I am, &c.
LETTER XI
TO THE REVEREND FATHERS, THE JESUITS
August 18, 1656
REVEREND FATHERS,
I have seen the letters which you are circulating in opposition to
those which I wrote to one of my friends on your morality; and I
perceive that one of the principal points of your defence is that I
have not spoken of your maxims with sufficient seriousness. This
charge you repeat in all your productions, and carry it so far as to
allege, that I have been "guilty of turning sacred things into
ridicule."
Such a charge, fathers, is no less surprising than it is
unfounded. Where do you find that I have turned sacred things into
ridicule? You specify "the Mohatra contract, and the story of John
d'Alba." But are these what you call "sacred things?" Does it really
appear to you that the Mohatra is something so venerable that it would
be blasphemy not to speak of it with respect? And the lessons of
Father Bauny on larceny, which led John d'Alba to practise it at
your expense, are they so sacred as to entitle you to stigmatize all
who laugh at them as profane people?

(Dataset records)

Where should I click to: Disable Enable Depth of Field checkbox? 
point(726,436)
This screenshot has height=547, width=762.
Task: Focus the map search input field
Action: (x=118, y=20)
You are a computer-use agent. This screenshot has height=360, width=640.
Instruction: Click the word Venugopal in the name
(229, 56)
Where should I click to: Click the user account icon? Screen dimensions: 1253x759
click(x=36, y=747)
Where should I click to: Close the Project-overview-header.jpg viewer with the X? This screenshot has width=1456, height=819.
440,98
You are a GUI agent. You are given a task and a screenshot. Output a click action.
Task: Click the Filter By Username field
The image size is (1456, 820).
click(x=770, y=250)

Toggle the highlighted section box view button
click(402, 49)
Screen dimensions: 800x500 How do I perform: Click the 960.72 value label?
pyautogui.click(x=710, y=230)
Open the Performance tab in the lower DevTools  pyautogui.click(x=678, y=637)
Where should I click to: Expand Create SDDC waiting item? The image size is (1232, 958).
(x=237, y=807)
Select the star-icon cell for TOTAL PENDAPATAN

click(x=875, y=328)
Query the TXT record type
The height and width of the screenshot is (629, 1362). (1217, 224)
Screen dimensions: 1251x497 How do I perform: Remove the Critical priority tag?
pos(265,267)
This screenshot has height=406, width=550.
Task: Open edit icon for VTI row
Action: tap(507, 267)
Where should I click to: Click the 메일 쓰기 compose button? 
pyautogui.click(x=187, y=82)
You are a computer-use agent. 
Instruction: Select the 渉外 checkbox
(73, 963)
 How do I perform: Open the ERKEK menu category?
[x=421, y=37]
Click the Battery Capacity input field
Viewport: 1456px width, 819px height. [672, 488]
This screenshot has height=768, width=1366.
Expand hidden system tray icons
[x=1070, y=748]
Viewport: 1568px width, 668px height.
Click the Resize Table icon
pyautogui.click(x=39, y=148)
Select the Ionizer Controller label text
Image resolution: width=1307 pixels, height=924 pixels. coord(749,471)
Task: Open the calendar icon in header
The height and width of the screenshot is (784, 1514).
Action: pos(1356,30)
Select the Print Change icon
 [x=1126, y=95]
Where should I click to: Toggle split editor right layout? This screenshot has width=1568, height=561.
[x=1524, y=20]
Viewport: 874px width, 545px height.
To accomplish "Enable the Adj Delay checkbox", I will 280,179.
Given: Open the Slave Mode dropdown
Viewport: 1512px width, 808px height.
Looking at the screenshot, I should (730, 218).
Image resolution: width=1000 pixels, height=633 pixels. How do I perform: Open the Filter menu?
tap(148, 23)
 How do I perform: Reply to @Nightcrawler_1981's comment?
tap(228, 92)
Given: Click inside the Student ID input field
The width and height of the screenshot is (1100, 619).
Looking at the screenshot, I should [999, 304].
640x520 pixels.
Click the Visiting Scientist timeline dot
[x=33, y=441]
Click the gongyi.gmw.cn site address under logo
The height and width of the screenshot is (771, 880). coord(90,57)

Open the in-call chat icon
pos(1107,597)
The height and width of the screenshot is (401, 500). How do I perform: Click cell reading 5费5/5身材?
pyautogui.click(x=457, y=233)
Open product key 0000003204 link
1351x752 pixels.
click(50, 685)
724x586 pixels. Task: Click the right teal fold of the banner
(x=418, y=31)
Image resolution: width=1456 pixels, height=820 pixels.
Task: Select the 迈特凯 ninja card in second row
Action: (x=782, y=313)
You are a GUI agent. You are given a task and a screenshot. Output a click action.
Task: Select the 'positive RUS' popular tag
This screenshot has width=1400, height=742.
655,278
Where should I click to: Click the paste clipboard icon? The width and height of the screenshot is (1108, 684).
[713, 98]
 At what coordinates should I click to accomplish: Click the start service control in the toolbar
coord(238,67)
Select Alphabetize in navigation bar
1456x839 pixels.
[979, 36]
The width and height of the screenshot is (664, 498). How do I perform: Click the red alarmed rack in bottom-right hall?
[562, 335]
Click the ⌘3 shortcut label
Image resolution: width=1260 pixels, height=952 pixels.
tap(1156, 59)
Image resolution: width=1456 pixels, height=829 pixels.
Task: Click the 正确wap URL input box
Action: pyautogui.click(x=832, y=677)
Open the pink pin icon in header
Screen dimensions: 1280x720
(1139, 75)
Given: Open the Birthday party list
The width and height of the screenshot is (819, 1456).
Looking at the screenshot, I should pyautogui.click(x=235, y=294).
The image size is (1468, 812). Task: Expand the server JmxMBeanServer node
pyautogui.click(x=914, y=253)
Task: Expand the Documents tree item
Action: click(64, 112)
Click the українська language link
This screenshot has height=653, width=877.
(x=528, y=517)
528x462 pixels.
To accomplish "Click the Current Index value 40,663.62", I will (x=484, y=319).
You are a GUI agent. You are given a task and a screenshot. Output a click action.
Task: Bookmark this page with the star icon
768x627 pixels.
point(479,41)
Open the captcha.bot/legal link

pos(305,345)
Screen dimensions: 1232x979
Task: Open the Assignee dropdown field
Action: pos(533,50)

### [PROBLEM 1]
Could you set down the portion of the letter to the Jesuits starting with "Such a charge, fathers, is" and going on through "as profane people?", word for word?
### [PROBLEM 2]
How would the sentence "Such a charge, fathers, is no less surprising than it is unfounded." from the letter to the Jesuits read in Spanish?
### [PROBLEM 3]
Answer these questions from the letter to the Jesuits:
(a) What date appears at the head of the letter?
(b) Which two things does the letter say the fathers specify as cases of turning sacred things into ridicule?
(c) Whose lessons on larceny led John d'Alba to practise it?

### [EXERCISE RESULT 1]
Such a charge, fathers, is no less surprising than it is
unfounded. Where do you find that I have turned sacred things into
ridicule? You specify "the Mohatra contract, and the story of John
d'Alba." But are these what you call "sacred things?" Does it really
appear to you that the Mohatra is something so venerable that it would
be blasphemy not to speak of it with respect? And the lessons of
Father Bauny on larceny, which led John d'Alba to practise it at
your expense, are they so sacred as to entitle you to stigmatize all
who laugh at them as profane people?

### [EXERCISE RESULT 2]
Tal acusación, padres, no es menos sorprendente que infundada.

### [EXERCISE RESULT 3]
(a) August 18, 1656
(b) The Mohatra contract and the story of John d'Alba
(c) Father Bauny's